Mi manual del bebé, quinta edición octubre 2013 | Page 112

Biberón Proceso de alimentación En vez de fijarle cantidades estrictas, el recién nacido se debe alimentar cada vez que lo pida o cuando llora porque el consumo se regula por su satisfacción. Esto se puede identificar porque se mueve y está molesto mientras se alimenta. En cambio, si termina el biberón y sigue relamiéndose es porque necesita más. Luego del primer mes es más sencillo porque ya hay una regularidad en las horas y por lo general los padres reconocen las señales y necesidades. Posterior a los dos meses es probable que el bebé no solicite alimento en toda la noche porque su capacidad de consumo soporta más de cinco horas sin pedir biberón. Estos períodos de ayuno son muy saludables para dejar descansar el intestino y las hormonas del mismo. A los seis meses, cuando empiezan los alimentos complementarios como cereales infantiles, purés de carnes y de vegetales y compotas de frutas, el bebé reducirá la cantidad de fórmula infantil. Probablemente cada comida de nuevos alimentos termine por remplazar una toma de leche. Suplementos En los bebés que están siendo amamantados, se usan los suplementos de 110 hierro desde los cuatro hasta los diez meses de edad hasta el momento en que empiezan a consumir alimentos sólidos ricos en hierro (carnes rojas, vísceras o cereales infantiles fortificados). El niño que toma fórmula no necesita suplemento de hierro porque ésta tiene la cantidad necesaria de ese elemento. Cuando el bebé nace se le aplica una inyección de vitamina K que ayuda a controlar la coagulación de su sangre. Paso del biberón al vaso Hay vasos dotados con una especie de cucharita que ayudan para este momento de transición. A los seis meses, cuando empieza la alimentación complementaria, el bebé está en capacidad de recibir la cucharita y este tipo de vasos sirven mucho para evitar el chupo.

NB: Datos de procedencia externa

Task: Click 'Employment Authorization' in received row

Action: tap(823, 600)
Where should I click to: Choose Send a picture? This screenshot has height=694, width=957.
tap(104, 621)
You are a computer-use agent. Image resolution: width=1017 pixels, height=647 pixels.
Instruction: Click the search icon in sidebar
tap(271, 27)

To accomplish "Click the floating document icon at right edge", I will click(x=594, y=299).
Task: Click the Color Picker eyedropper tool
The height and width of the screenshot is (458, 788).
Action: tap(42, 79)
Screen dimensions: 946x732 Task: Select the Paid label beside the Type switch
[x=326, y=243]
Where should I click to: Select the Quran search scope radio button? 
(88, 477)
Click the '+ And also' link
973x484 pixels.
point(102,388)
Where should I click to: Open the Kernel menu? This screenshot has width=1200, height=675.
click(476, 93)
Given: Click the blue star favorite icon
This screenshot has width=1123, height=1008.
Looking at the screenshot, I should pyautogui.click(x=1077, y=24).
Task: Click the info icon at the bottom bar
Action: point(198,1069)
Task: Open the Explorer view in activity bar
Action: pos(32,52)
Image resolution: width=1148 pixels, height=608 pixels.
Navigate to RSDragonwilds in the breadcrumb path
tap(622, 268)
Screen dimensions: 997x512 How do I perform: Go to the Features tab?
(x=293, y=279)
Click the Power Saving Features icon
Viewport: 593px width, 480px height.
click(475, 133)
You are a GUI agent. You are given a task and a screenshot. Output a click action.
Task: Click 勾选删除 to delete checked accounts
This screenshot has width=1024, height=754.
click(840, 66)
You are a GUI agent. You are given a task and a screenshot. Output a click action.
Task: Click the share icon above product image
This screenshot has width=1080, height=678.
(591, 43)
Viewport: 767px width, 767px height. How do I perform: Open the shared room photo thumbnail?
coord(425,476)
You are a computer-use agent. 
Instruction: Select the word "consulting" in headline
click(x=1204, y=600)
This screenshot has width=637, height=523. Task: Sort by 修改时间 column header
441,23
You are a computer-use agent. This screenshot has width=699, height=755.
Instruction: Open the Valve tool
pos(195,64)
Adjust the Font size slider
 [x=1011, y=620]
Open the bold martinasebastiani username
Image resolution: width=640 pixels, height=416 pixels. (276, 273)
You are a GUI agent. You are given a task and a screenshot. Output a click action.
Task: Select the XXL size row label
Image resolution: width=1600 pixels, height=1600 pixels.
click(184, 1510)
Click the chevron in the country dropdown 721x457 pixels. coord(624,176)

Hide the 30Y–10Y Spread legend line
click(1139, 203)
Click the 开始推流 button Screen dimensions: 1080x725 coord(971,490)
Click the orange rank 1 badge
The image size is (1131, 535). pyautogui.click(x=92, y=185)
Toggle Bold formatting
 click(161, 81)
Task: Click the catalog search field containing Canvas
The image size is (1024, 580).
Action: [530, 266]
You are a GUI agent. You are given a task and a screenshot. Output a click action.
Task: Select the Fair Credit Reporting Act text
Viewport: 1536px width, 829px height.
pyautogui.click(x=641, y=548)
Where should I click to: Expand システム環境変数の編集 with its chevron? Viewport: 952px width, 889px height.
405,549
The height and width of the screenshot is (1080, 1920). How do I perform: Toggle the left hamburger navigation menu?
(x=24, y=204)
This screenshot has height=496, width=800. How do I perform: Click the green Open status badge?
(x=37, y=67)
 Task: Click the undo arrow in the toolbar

Además porque a esa edad va perdiendo el reflejo de protusión (empujar con la lengua todo lo que se apoya en sus labios), lo cual exige un poco más de paciencia para dar el alimento, pero con el tiempo se puede crear el hábito a la cucharita. A los seis u ocho meses ya está en capacidad de empezar a tomar con sorbitos. Al año de edad puede tomar líquidos del vaso ayudado por un adulto y a los dos años puede hacerlo solo bajo su propio control.